Recently Carson Brackney wrote this wonderful article about getting more work from existing clients. The advice he gives is excellent, and I have followed most of it unconsciously for some time, but it got me thinking about what happens on the opposite end of the spectrum when we must deal with an unresponsive client.
This has been on my mind recently because I have been worrying about a client who suddenly dropped off the face of the earth. Fortunately, he went incommunicado shortly after he paid the balance he owed me on our latest project, so I’m not concerned about chasing down my money. But now I can’t reach him through email or the phone, and he hasn’t returned my messages. Of course, I haven’t been pestering him; I’ve kept my correspondence polite and professional, and it has been just enough to let him know that I’m thinking of him and his business.
But still, I’ve been frustrated with the potential loss of more work and income. When the client and I first discussed working together, he described three other projects that he wanted me to help him accomplish, one of which sounded like a steady weekly gig, and so I had looked forward to the future income. I’m still hopeful, but every day that my messages go unanswered my hope weakens.

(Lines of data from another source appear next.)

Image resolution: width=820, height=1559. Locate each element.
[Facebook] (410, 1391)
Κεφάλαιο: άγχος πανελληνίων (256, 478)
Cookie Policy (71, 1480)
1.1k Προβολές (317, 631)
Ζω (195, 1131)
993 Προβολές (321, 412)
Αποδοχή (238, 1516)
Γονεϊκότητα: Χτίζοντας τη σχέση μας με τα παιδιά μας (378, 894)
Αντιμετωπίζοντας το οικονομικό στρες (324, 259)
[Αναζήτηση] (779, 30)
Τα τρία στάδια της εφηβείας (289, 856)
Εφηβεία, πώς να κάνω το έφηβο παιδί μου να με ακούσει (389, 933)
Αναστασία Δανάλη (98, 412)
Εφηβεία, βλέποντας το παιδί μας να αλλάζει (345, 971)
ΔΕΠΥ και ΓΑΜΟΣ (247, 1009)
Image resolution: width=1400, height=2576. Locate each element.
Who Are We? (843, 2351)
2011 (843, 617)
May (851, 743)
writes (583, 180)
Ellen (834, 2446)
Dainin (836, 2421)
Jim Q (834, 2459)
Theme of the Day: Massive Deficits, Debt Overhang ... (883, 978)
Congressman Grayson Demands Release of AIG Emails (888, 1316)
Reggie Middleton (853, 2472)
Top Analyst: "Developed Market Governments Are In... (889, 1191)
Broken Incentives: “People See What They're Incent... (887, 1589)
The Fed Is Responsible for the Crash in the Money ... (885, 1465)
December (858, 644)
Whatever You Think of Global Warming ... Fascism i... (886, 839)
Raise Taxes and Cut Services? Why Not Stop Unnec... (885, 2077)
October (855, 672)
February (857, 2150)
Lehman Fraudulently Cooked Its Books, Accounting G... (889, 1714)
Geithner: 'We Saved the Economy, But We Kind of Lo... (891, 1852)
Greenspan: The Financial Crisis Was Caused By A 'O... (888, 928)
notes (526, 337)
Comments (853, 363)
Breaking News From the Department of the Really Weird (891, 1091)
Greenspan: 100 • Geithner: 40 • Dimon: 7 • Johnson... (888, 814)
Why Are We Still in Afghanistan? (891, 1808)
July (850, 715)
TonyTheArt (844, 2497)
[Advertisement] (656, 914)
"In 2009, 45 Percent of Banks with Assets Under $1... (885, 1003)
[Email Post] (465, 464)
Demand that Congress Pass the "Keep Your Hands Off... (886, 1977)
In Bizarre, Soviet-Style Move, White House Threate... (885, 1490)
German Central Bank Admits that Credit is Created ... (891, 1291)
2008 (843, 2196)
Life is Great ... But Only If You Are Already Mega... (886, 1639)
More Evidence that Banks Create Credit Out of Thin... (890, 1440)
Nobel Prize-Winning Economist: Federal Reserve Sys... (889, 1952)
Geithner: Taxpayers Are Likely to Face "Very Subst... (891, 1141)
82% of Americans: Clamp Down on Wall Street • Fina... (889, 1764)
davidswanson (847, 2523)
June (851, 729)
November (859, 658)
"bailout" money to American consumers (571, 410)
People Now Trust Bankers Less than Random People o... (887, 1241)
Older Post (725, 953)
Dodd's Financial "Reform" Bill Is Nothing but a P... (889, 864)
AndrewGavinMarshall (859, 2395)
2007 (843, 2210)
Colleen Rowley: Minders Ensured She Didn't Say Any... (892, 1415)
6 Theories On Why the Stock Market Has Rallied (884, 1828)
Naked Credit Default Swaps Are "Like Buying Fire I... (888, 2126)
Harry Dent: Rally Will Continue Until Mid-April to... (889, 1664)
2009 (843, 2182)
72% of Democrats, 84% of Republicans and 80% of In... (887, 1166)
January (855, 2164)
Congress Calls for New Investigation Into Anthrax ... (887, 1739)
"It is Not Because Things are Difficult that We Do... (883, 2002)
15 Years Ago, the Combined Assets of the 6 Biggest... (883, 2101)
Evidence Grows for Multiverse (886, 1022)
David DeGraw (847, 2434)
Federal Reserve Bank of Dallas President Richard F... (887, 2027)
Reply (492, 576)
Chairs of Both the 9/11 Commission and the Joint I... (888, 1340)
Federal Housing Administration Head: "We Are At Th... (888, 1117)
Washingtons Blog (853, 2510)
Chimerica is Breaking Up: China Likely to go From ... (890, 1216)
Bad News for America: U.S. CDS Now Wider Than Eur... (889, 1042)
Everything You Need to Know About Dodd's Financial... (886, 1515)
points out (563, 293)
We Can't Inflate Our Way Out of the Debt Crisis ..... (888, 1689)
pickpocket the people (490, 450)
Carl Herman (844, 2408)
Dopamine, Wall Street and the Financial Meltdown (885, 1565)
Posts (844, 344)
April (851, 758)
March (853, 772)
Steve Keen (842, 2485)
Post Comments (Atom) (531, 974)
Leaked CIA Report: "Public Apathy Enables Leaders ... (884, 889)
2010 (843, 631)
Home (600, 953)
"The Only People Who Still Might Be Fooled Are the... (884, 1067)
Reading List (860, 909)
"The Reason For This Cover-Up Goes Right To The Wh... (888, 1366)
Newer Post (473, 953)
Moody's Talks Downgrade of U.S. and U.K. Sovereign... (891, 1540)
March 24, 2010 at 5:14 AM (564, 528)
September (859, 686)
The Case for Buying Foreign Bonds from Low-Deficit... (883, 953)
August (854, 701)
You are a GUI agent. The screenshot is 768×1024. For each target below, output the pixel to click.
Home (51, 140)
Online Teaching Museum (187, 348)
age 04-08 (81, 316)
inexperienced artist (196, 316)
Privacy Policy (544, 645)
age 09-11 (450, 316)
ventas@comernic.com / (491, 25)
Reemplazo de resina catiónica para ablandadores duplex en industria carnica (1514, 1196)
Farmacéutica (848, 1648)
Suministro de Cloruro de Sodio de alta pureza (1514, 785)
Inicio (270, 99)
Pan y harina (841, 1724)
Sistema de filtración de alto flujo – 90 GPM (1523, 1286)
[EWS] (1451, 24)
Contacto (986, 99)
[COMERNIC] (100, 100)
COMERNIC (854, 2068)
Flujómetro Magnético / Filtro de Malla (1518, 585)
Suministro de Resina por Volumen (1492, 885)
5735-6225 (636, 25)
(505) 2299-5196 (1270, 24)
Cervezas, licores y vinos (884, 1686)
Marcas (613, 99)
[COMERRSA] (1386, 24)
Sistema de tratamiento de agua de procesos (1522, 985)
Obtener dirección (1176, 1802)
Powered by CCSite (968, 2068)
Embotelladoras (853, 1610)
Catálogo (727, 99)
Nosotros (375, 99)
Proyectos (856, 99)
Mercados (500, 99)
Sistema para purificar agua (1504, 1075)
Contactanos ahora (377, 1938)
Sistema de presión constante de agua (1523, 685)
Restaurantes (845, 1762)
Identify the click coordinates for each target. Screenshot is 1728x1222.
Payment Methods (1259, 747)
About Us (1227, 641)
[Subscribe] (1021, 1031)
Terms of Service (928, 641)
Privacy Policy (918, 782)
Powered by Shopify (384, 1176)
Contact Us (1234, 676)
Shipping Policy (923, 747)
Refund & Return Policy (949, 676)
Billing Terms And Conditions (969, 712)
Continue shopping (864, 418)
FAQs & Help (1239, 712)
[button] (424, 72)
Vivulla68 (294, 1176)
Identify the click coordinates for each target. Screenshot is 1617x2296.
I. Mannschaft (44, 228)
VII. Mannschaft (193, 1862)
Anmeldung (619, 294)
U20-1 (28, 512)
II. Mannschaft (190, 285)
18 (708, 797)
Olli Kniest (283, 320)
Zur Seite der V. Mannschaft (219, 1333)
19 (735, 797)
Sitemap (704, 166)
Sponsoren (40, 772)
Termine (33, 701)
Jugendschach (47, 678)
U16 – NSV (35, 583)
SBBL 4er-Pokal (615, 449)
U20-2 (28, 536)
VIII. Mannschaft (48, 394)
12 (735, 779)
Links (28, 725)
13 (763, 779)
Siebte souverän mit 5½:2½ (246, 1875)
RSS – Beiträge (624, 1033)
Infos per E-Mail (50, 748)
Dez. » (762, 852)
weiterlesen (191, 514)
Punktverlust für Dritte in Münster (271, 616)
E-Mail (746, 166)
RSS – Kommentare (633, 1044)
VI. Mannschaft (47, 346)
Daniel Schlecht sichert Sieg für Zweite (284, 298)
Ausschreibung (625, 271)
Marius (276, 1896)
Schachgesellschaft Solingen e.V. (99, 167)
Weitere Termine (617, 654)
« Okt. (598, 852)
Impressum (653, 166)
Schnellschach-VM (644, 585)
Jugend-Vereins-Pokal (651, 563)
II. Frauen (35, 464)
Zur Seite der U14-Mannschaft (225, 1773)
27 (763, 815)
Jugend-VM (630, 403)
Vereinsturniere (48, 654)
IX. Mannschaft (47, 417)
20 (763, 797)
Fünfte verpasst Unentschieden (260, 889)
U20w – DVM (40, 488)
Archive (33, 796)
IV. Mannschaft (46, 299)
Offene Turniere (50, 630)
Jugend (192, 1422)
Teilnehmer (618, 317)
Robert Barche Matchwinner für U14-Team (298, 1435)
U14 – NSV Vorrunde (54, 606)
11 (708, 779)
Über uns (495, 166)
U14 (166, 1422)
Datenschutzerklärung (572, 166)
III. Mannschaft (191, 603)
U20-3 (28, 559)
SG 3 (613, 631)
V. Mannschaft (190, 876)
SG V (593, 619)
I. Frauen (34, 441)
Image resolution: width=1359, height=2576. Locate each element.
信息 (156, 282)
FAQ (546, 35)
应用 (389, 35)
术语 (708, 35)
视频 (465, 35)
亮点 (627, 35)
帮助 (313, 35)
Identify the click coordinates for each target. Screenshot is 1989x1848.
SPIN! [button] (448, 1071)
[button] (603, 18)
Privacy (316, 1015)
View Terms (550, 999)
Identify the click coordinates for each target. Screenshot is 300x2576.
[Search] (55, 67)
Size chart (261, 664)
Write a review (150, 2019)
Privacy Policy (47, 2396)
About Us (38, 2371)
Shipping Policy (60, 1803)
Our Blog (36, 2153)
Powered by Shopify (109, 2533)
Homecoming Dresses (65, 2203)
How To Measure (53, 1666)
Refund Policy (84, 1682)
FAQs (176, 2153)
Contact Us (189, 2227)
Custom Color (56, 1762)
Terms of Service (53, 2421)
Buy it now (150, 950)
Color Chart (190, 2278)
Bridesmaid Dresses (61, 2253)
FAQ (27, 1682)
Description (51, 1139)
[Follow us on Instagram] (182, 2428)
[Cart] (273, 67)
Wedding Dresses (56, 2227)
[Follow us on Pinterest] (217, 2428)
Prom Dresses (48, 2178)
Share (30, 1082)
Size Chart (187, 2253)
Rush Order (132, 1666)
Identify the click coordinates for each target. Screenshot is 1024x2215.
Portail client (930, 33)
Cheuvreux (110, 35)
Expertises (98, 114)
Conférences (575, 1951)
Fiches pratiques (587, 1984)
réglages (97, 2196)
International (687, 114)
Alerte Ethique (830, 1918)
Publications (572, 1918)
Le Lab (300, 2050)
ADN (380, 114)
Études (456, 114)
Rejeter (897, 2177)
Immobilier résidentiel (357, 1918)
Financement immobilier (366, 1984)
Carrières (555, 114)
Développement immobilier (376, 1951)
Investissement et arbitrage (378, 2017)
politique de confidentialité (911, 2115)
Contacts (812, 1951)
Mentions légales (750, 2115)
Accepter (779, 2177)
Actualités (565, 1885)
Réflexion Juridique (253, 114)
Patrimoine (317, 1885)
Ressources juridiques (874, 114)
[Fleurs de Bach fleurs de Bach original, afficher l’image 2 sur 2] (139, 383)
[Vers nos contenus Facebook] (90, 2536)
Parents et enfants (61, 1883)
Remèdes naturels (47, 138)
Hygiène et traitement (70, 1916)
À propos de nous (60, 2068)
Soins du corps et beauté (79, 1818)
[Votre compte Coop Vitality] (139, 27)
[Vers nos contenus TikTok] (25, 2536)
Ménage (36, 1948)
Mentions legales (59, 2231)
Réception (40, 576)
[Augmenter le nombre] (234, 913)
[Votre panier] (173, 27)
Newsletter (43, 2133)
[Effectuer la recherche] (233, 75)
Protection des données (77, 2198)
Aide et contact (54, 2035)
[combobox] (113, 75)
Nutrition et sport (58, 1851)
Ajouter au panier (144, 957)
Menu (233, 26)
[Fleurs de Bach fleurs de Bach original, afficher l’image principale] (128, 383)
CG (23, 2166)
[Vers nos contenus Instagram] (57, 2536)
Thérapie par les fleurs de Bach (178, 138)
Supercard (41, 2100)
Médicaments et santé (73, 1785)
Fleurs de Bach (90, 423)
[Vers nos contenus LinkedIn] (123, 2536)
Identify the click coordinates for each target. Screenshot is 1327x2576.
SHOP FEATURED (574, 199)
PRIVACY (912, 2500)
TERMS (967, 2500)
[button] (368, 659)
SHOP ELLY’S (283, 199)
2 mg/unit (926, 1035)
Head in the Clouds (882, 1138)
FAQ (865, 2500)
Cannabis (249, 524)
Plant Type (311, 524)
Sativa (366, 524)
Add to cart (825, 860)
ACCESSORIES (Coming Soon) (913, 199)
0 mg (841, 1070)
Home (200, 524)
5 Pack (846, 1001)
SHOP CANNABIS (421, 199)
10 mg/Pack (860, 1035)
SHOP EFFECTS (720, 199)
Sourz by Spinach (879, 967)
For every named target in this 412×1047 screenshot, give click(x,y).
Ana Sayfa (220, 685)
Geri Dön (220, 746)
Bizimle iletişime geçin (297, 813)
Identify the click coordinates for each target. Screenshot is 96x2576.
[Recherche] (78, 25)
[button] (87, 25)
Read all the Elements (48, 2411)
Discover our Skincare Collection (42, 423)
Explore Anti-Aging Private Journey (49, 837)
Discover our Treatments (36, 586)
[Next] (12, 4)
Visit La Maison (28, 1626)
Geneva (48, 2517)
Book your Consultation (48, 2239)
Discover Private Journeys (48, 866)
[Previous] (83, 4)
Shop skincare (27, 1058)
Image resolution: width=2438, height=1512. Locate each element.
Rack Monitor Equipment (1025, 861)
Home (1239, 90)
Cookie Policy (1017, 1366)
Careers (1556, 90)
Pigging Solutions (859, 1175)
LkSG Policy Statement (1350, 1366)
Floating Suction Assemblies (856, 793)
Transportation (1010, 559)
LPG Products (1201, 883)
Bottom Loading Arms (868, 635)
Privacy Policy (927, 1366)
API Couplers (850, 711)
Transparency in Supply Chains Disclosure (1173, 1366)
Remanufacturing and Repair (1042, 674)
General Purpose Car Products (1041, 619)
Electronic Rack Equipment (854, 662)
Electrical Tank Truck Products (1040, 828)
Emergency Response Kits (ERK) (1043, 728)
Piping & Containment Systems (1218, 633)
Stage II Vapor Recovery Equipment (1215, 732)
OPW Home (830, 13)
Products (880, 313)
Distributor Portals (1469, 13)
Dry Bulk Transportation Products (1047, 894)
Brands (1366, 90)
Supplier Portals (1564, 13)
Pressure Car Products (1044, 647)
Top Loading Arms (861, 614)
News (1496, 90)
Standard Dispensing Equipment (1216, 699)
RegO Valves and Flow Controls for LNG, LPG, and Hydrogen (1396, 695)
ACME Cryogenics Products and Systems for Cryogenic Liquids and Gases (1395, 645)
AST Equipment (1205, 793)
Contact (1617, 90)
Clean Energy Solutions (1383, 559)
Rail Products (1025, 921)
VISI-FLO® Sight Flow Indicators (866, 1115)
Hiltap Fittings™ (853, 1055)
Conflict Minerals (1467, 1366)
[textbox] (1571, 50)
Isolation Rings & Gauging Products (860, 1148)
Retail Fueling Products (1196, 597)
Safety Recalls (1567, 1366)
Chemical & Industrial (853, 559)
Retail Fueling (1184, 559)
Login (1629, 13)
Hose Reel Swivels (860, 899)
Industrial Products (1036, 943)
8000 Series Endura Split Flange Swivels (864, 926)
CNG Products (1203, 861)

So, at what point do you tie up the loose end and amicably severe the relationship? At what point does the worrying about the client become more than a simple worry? Naturally, several factors will influence your decision. You must evaluate your other projects, their current income, and their earning potential, and weigh it against this current problem project. If you have other clients from whom you feel you can expect future work, then perhaps your efforts should focus on them and you can take a loss here. Also, you should consider the professional relationship you had with the silent client. Was he or she a joy to work with on past assignments? Did you collaborate well on projects or were you mostly on your own, struggling to understand your client’s needs? If the client was someone with whom you worked well, it might be worth it to stick it out a little longer. After all, everyone goes through weird slumps once in a while. And finally, how could severing the relationship harm your ‘brand,’ especially if you work in a specific niche? Could you get away with not severing the relationship, but merely leaving the ball in the client’s court?
In my case, I have decided to write the client one last email and let him decide what to do. I’ll be sure to thank him for his business. I’ll tell him that I’m currently ready to begin work on the other three projects, and that he can contact me when and if he wishes to pursue those projects. I’m happy with the current state of my freelance business, so I’ve decided to no longer worry about this one project. I like to think that I’m not cutting the link; I’m simply unhooking it for now.